→ Directions for this task
Write a continuation of the piece on Gose beer and its brewing history that picks up right after its last sentence.

→ Extract to read
★ ★ ★ ★ ★ ★ ★
A third German brewery, Brauhaus Goslar in the ancestral home of Gose about 115 miles away, makes a Gose that clearly lacks the sourness of either Leipzig beer. Brewing in the town of Goslar seems to date to the first millennia. Three hundred breweries, probably most of them in homes, operated by 1500, and during the seventeenth century German writers identified Goslar as an important brewing center because of its specialty beer called gosa.
What Gose tasted like before the eighteenth century remains lost in the cloud of history, but by 1740 one description states “Gose ferments itself without the addition of yeast.” Leipzig taverns began selling Gose “imported” from Goslar about that time and soon local breweries were making their own. Although the secrets of production were more closely guarded than Berliner weisse to the north documents indicate that by the late nineteenth century brewers added lactic acid bacteria, probably during the boil, rather than continuing to rely on spontaneous fermentation.
That’s the process brewmaster Matthias Richter uses at Bahnhof today. “We cannot use the old way, because we produce different beers in the same fermentation cellar,” he said. “The lactic acid bacteria could infect the other beers.”
Rose took a bolder approach, which he explained via email. “As for souring the beer I use a lactic culture from Wyeast that I grow up for several weeks. I pitch the lacto on day one and begin sampling the beer on day two,” he wrote. “Typically by day three or four it has the appropriate tartness and I then pitch in fresh hefe (weizen) yeast to ferment the rest of the sugars. It’s usually ready to serve in three weeks from the brew day, but I think it ages really well. The batch at GABF was brewed in June.”
He spent many hours discussing his choices with his friend Jonathan Cutler of Piece Pizzeria & Brewery in Chicago, whose wheat beers have won numerous awards. “He’s wanted to make one for a long time but is extremely worried about using lactic in his brewery for obvious reasons. I asked just about everyone I could about this beer and the typical answer was, ‘Good luck, let me know how it turns out,'” Rose wrote. “I was extremely happy with how it turned out. I’ve been a huge Berliner weisse fan since I was a teenager, but now I’d say I’m a much bigger cheerleader for Gose. Cutler described it as being, “Like a Berliner, but with balls.'”
★ ★ ★ ★ ★ ★ ★
→ Given entries
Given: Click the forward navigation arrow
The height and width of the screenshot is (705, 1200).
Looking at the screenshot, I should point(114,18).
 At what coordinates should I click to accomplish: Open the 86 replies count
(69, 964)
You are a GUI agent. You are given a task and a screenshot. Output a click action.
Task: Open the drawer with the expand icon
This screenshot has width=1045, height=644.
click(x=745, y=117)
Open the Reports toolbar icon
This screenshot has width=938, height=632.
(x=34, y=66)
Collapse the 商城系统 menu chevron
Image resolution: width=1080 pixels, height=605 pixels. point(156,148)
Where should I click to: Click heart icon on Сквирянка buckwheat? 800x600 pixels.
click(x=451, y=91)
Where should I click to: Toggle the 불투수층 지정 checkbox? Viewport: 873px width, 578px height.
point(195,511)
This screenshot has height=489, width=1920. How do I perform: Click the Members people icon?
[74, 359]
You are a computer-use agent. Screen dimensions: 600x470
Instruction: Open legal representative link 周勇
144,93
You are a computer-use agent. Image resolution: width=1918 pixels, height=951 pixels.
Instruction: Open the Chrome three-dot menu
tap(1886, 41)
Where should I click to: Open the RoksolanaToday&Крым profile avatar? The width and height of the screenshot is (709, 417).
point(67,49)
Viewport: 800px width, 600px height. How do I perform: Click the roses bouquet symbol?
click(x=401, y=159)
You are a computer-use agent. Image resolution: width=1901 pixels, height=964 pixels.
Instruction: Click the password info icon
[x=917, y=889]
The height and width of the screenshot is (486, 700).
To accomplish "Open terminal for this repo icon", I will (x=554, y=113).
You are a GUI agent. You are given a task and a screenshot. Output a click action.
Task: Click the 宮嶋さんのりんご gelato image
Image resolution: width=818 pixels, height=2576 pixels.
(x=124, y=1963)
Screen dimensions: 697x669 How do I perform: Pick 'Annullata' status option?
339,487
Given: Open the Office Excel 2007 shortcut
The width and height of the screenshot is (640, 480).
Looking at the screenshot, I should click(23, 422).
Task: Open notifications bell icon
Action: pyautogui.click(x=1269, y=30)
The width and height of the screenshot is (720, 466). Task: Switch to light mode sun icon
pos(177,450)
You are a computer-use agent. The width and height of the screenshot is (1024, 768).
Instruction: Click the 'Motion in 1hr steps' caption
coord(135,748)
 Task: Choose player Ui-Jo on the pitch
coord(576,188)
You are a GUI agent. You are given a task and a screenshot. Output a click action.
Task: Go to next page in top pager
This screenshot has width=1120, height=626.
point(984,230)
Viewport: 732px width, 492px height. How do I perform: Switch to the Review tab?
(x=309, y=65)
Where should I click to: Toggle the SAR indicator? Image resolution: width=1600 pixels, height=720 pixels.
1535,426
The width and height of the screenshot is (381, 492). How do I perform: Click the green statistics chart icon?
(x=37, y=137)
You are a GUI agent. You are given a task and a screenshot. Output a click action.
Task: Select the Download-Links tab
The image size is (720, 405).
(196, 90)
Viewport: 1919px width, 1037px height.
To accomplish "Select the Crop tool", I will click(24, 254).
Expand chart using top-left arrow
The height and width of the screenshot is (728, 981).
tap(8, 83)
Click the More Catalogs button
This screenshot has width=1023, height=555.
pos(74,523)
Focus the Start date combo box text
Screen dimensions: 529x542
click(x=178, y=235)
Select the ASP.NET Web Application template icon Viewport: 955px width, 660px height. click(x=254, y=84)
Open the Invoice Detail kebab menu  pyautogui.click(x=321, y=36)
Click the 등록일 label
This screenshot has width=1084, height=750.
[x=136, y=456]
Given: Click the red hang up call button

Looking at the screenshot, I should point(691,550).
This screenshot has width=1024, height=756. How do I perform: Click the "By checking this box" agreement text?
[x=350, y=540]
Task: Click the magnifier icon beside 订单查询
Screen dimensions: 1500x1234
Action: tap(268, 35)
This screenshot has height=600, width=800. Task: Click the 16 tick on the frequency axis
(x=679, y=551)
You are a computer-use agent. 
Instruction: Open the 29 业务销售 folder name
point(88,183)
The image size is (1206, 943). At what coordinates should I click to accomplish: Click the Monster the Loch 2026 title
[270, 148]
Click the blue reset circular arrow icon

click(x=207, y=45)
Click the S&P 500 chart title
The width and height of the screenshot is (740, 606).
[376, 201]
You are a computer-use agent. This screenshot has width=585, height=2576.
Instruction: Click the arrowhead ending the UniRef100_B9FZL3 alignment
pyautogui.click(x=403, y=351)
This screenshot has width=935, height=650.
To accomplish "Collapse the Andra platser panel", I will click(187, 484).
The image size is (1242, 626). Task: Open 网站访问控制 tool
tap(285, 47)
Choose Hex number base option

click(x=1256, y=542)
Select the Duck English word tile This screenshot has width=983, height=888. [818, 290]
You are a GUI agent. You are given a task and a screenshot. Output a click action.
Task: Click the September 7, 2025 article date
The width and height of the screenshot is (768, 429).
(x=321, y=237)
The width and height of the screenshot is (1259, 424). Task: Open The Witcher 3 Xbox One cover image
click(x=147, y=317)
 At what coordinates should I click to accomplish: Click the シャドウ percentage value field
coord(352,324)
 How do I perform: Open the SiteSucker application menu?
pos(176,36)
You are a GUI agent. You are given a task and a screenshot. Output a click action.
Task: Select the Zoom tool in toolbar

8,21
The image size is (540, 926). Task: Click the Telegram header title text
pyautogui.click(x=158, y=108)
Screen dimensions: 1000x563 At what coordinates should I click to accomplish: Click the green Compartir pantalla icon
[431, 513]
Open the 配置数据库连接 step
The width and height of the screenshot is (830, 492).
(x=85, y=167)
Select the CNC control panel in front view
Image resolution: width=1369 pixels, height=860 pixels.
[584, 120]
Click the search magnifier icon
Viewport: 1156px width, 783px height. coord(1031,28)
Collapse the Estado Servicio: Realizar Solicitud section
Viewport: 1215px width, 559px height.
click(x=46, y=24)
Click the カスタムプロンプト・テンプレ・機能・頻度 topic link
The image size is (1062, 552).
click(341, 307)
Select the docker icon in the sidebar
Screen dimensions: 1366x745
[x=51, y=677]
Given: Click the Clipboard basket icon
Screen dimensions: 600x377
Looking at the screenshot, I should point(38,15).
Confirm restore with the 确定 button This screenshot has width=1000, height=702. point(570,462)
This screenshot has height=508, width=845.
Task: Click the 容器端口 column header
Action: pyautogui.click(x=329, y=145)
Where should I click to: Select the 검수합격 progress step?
★ ★ ★ ★ ★ ★ ★
→ Exercise result
Rose added, “The beer was considerably more sour for at least the first eight weeks. Super lactic which I love. It tasted like really young unblended Gueuze but salty. Reminded me of Lou Pepe Gueuze in it’s tartness. Everyone . . . told me it was too tart for the style. Some suggested a sour mash that they said would soften the tartness and add complexity. I disagreed, liking the aggressive tartness. I wanted mine to be super traditional.”
And that’s why it would fit right in at Ohne Bedenken.
The down-and-dirty details
The recipe includes about 60 percent malted wheat and 40 percent pilsner malt, with a tiny amount of acidulated malt. The only hops were Saaz flowers added to with the mash. Rose used one pound of salt and four tablespoons of coriander in the 8.5-barrel (about 260 gallons) batch, adding them with 15 minutes remaining in the boil.
Known in brewing circles for his skills as a cook, as well a brewer, Rose said he erred on the side of caution in deciding the amount salt to use (historically, amounts varied widely). He also took into account Santa Barbara water is very hard and saline. “I like to describe the beer as having the salt be like seasoning on a steak where it brings out the flavors as opposed to the saltiness of crystals on your tongue,” he wrote.
The beer, about 4.5 percent alcohol by volume, started at 11.5 °P and finished at 2.8 °P.
Rose called it Tiny Bubbles because “I like Don Ho.”
*Perhaps not the best guide to pronouncing the word, but the point is the “e” is not silent.